One might attempt to explain this lack of attention by pointing out that inasmuch as SAI-ists clearly and loudly prioritize their connection with hard-nosed, ground-level science over airy metaphysics, the case will fall squarely within naturalist territory and will thus be relatively unrevealing about the outer frontiers of a properly naturalized metaphysics. This assumption, I argue, is mistaken. Though generally sympathetic to naturalism—vague and amorphous though it is for me at this point—I do not believe that SAI represents a very clear case for the naturalist.

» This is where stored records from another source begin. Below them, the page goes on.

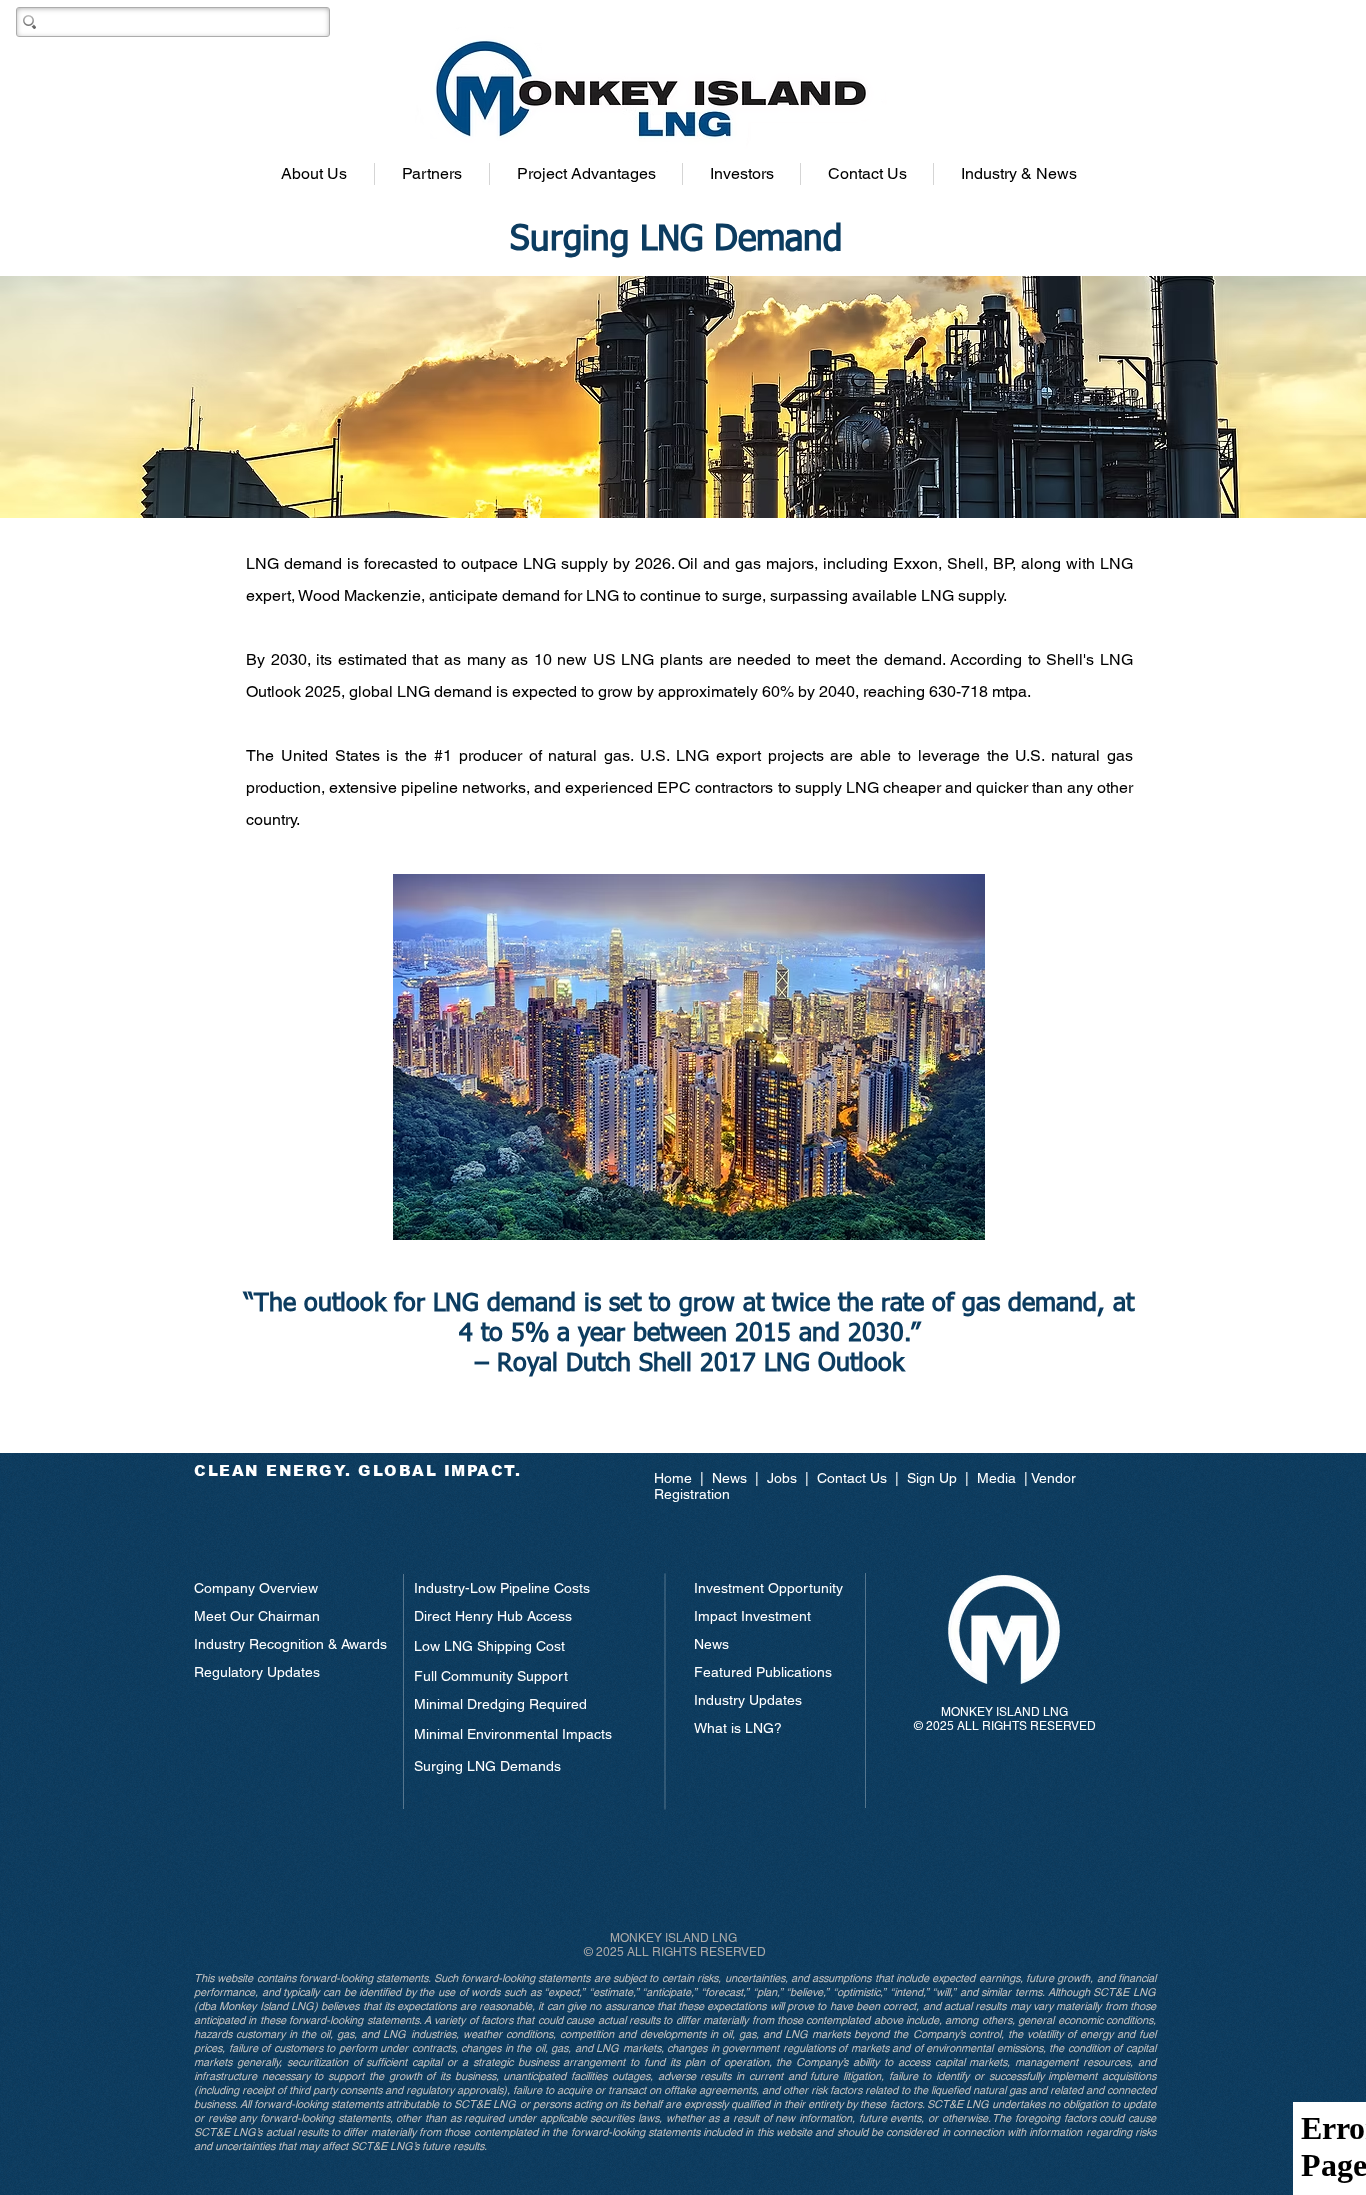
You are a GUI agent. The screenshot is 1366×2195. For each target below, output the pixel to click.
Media (996, 1478)
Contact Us (852, 1478)
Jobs (782, 1478)
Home (677, 1478)
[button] (314, 174)
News (731, 1478)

My hope is that this unclarity makes it an interesting and potentially revealing case.

The reason that SAI is an interesting case for considering naturalized metaphysics is, in part, because it is false—or so I have previously argued at length elsewhere (Slater 2013, §54.1-5.3). Now, this conclusion (if it holds up) tells us little itself about the twin conceptual and methodological questions of what naturalized metaphysics is and how it should be justified and pursued. After all, naturalists need not guarantee that uncontroversial metaphysical characterizations of the relevant science will be easily derived from that science—even for cases apparently well within the naturalist’s wheelhouse. (Nor, more obviously still, should they guarantee that all of the science on which metaphysical claims are premised is true.) However, I will argue that the particular grounds for taking SAI to be false turn out to be revealing for efforts to naturalize metaphysics, for they are largely metaphysical and a priori in character. Thus, if I am right about SAI, we cannot expect to carry off the project of naturalizing metaphysics simply by always insisting that scientific considerations should trump prior metaphysical convictions; metaphysical convictions may sometimes take priority.

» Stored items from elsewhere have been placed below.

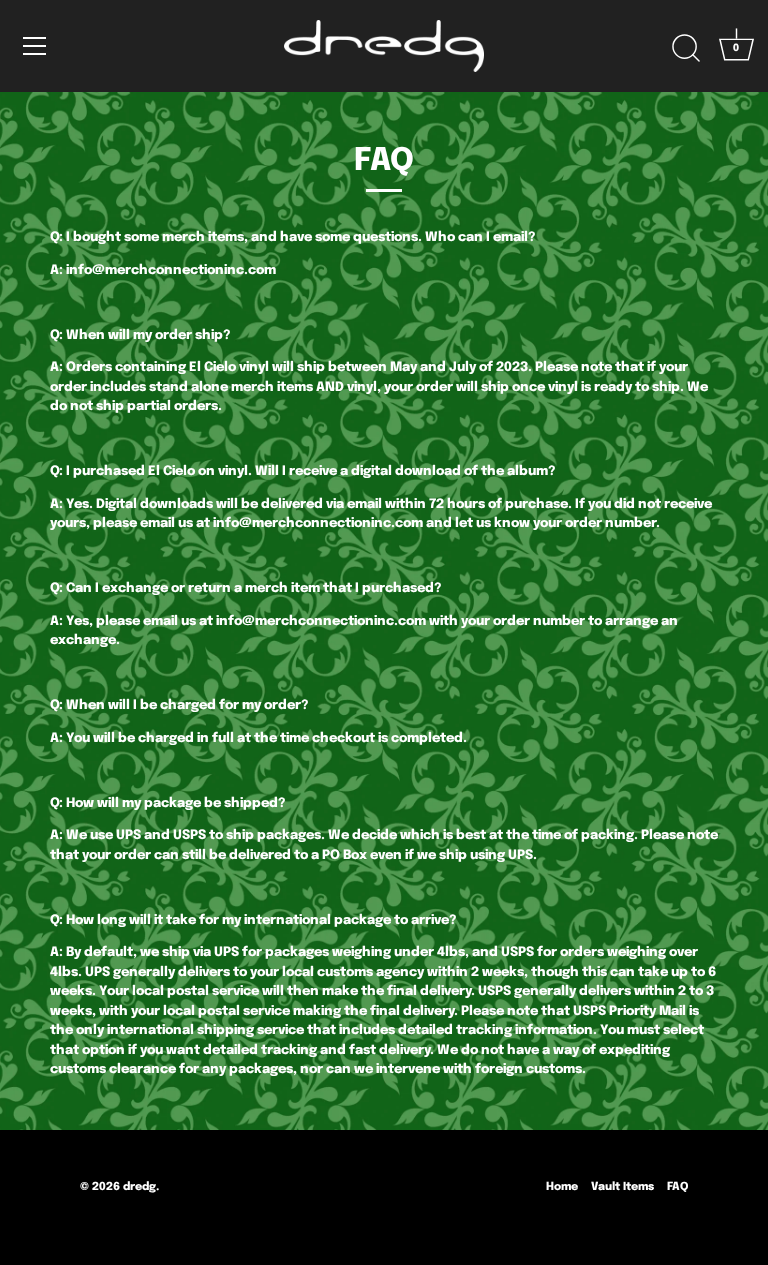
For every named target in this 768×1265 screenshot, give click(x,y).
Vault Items (622, 1187)
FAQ (677, 1187)
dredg (139, 1187)
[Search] (686, 49)
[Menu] (35, 46)
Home (562, 1187)
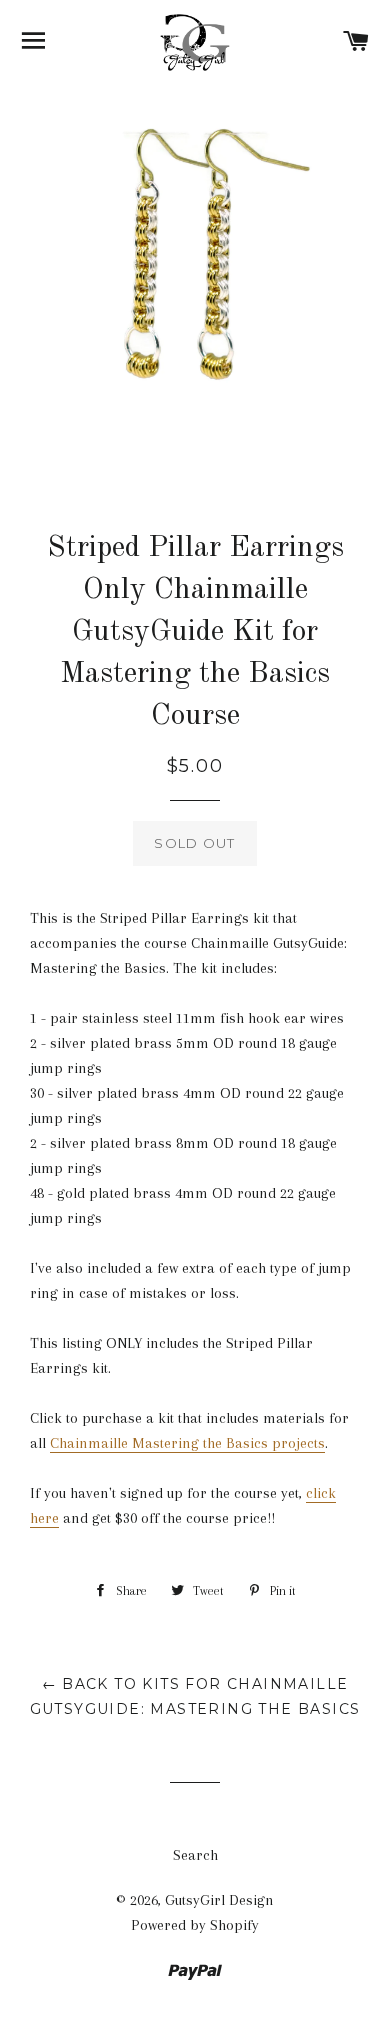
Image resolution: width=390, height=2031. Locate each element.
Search (195, 1855)
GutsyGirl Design (219, 1900)
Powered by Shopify (195, 1925)
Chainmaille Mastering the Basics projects (187, 1443)
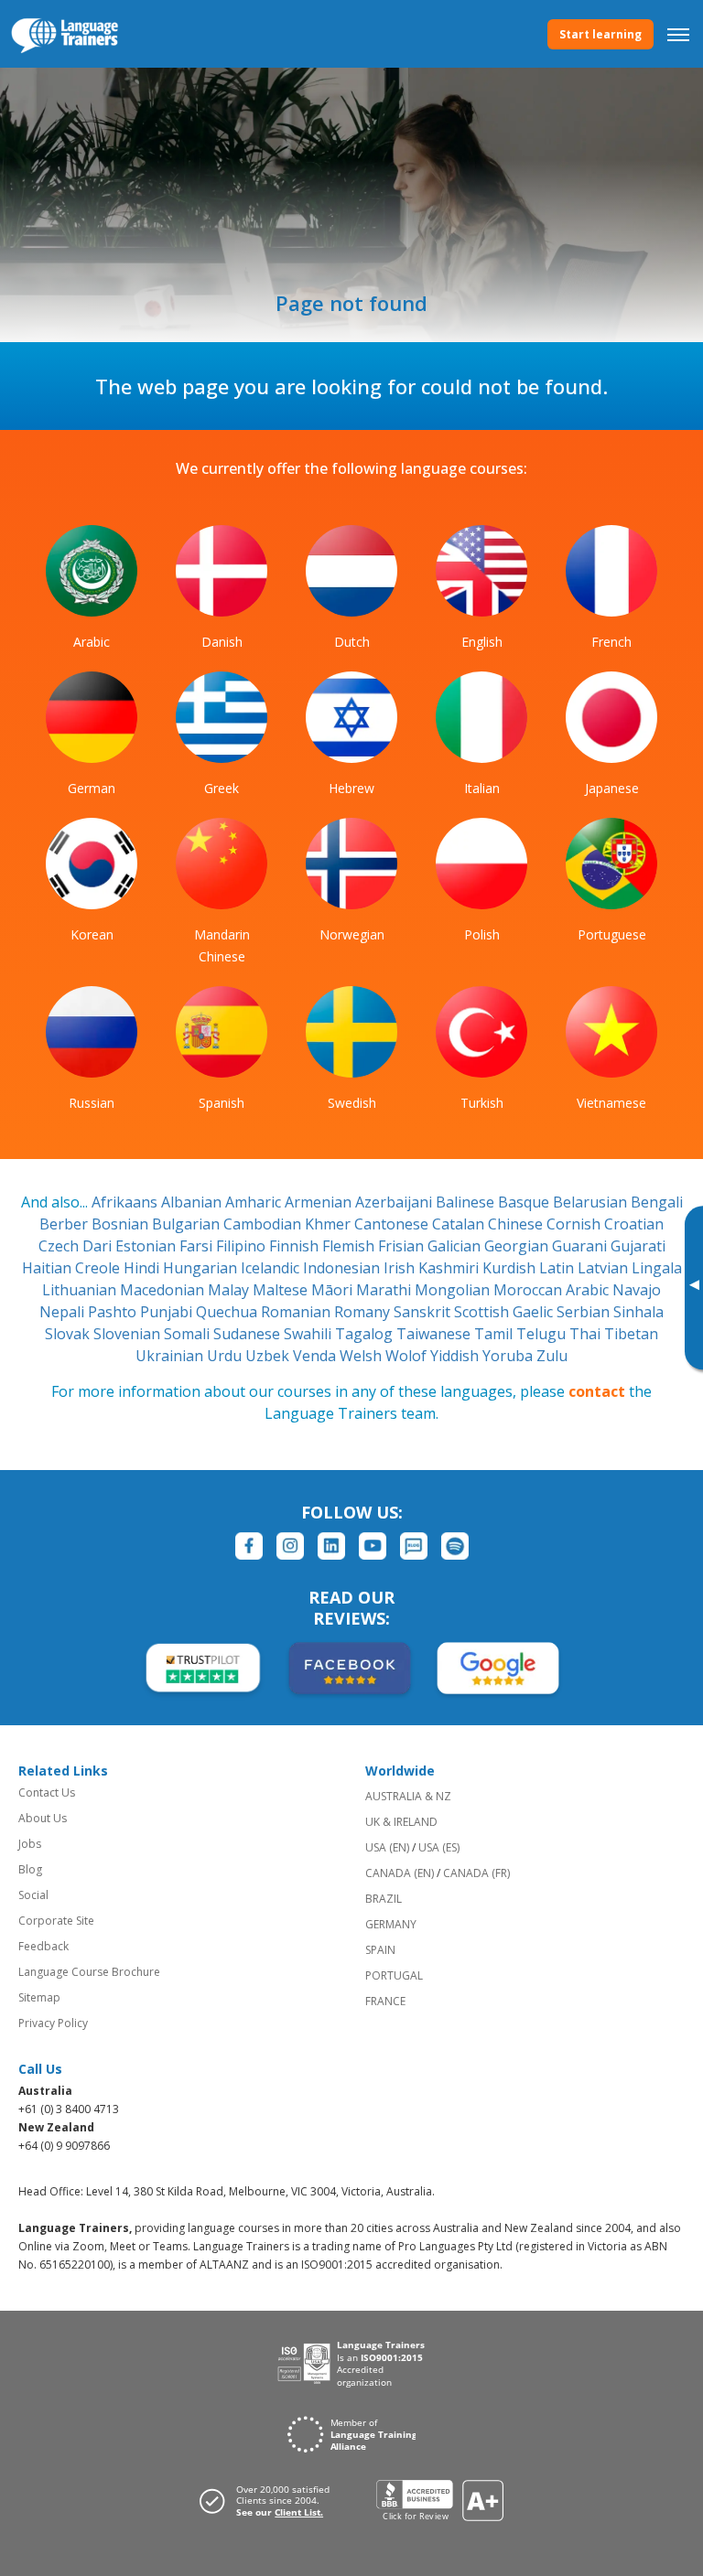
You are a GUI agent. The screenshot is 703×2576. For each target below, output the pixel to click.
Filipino (242, 1246)
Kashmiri (450, 1268)
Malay (230, 1290)
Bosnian (122, 1224)
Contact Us (46, 1792)
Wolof (407, 1356)
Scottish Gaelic (505, 1312)
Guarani (581, 1246)
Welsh (362, 1356)
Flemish (350, 1246)
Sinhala (638, 1312)
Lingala (657, 1268)
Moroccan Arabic (552, 1290)
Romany (364, 1312)
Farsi (197, 1246)
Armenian (320, 1202)
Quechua (228, 1312)
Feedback (43, 1946)
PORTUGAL (394, 1975)
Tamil (495, 1334)
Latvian (605, 1268)
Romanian (297, 1312)
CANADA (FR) (476, 1873)
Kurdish (510, 1268)
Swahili (309, 1334)
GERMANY (390, 1924)
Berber (65, 1224)
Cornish (575, 1224)
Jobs (29, 1844)
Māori (333, 1290)
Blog (30, 1869)
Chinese (517, 1224)
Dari (98, 1246)
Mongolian (454, 1290)
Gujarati (638, 1246)
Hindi (143, 1268)
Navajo (636, 1290)
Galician (455, 1246)
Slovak (69, 1334)
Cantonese (393, 1224)
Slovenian (128, 1334)
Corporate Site (56, 1920)
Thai (586, 1334)
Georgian (518, 1246)
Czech (60, 1246)
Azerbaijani (395, 1202)
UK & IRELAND (401, 1822)
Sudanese (248, 1334)
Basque (525, 1202)
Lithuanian (81, 1290)
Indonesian (343, 1268)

Now, of course, I might be wrong about SAI. My space here to make the case is limited, so I shall have to settle for a mere sketch of the argument. If I am wrong, then I offer the case as a schematic depiction of what seems to be a genuinely open possibility—a cautionary fable, if you like. As a consequence, it seems to me that naturalized metaphysics will require a more subtle and open-textured characterization than has yet been offered, and (as a result) will not be very useful as an all-purpose club against a prioristic analytic metaphysics (or against scientific ontologies that adduce reasons falling under that umbrella in their support). We might do better to cleave to the spirit and motivations of naturalized metaphysics, in its full application across the sciences, by assuming a more flexible, pragmatic stance about what counts as good and what bad in the metaphysics of science.

  • [1] As Coyne and Orr point out, “Most biologists certainly act as if species are real... . Yet a vocal group of biologists, including many botanists, dissent, claiming that species are subjective divisions of nature made for humanconvenience” (2004, 9).